La Clusaz (/fr/; La Klyuza, /frp/) is an alpine commune in the Haute-Savoie department in the Auvergne-Rhône-Alpes region in Southeastern France.

==Overview==
Hosting a ski resort in the French Alps near the Swiss border, the commune is part of the Haute-Savoie alpine department. An old village, La Clusaz has been hosting winter sports since 1907. It is the birthplace of French skiers Guy Périllat, Vincent Vittoz and Candide Thovex . Located in the Aravis Range, La Clusaz (originally from the word cluse, meaning a narrow path between two mountains) was once called Clusa Locus Dei meaning "God's narrow place".

In 1902, the opening of the road connecting Annecy and the Thônes Valley with the Aravis Valley allowed La Clusaz (formerly a small and remote village) to become a tourist centre for summer and winter sports.

In 1956, the first cable car was introduced. The commune of La Clusaz is classified a winter sports resort and of alpinism per decree of 18 June 1969. The first luge was added in 1985, before the first snow cannon in 1994. La Clusaz is part of the Aravis skiing area which it shares with the neighbouring resort of Le Grand-Bornand to offer a total of 220 km of pistes. it will host cross-country skiing for the 2030 Winter Olympics and Para cross-country skiing for the 2030 Winter Paralympics.

#### TASK DETAILS:
Can you carry the passage on La Clusaz forward from its final sentence? The lines after this sentence have nothing to do with it.

#### INFORMATION GIVEN:

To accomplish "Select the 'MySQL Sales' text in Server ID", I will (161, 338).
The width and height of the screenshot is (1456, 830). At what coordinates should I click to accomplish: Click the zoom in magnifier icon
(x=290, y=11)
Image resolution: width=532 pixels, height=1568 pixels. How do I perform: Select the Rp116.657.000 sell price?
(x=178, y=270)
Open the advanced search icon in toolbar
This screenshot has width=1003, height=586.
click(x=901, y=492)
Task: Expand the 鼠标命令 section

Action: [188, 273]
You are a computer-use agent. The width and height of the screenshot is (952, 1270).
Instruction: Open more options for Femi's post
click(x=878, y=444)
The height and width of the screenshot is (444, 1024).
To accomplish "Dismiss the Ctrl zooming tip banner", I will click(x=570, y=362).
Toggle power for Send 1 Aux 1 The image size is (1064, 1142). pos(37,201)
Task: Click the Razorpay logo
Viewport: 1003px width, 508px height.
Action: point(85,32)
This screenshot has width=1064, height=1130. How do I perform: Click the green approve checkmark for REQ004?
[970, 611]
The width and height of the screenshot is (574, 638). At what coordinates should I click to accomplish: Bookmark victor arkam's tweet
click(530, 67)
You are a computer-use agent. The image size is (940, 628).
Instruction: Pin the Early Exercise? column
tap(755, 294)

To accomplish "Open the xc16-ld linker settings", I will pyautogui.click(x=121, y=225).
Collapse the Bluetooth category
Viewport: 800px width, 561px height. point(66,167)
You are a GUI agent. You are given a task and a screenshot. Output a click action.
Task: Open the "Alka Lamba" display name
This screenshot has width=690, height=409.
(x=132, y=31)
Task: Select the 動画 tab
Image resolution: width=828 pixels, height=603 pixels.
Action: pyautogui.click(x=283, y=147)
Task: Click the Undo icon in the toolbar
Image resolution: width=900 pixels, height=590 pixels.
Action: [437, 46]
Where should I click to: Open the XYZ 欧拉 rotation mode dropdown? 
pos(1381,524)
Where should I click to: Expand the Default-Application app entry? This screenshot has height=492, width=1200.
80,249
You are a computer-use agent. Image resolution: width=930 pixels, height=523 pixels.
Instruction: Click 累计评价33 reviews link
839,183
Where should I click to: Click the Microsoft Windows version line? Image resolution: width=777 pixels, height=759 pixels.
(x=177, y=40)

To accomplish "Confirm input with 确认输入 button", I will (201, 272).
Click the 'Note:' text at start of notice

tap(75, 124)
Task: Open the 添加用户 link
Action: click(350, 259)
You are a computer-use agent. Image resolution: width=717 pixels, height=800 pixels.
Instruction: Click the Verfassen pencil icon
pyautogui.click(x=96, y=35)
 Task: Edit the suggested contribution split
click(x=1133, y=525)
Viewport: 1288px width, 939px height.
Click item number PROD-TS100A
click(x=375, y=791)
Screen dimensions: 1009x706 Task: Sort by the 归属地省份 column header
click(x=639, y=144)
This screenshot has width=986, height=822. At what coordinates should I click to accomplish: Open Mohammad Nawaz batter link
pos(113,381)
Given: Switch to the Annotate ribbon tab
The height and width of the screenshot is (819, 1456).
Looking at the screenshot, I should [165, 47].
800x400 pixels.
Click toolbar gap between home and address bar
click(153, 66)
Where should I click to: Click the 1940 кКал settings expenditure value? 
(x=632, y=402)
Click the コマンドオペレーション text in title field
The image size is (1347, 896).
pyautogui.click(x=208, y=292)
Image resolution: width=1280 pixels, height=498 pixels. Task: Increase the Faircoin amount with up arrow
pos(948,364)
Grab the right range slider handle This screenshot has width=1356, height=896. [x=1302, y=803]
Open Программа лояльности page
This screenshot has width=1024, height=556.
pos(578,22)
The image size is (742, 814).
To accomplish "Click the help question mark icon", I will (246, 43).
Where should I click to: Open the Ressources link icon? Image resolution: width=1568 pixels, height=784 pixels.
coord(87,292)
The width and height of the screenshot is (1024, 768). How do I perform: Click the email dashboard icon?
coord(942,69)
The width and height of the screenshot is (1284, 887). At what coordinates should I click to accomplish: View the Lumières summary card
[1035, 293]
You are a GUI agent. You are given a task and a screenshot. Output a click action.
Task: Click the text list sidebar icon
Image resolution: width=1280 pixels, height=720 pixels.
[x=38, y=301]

#### RESPONSE AREA:
==Geography==
The commune of Clusaz is located 32 km to the east of Annecy, in the Aravis Valley. There are a number of different lakes nearby, the best known of which is the Lac des Confins.

== Toponymy ==
As with many polysyllabic Arpitan toponyms or anthroponyms, the final -x marks oxytonic stress (on the last syllable), whereas the final -z indicates paroxytonic stress (on the penultimate syllable) and should not be pronounced, although in French it is often mispronounced due to hypercorrection.

==Coat of arms==
Many sheep herds were found in the parish of La Clusaz. The King of Sardinia, the Duke of Savoy, no doubt wished to evoke this pastoral activity, in 1602 gave the village the right to use the arms of “a silver sheep on a green field”.

==Nearby==
Nearby villages include Manigod, Thônes, Le Grand-Bornand, Saint-Jean-de-Sixt and the larger Chamonix.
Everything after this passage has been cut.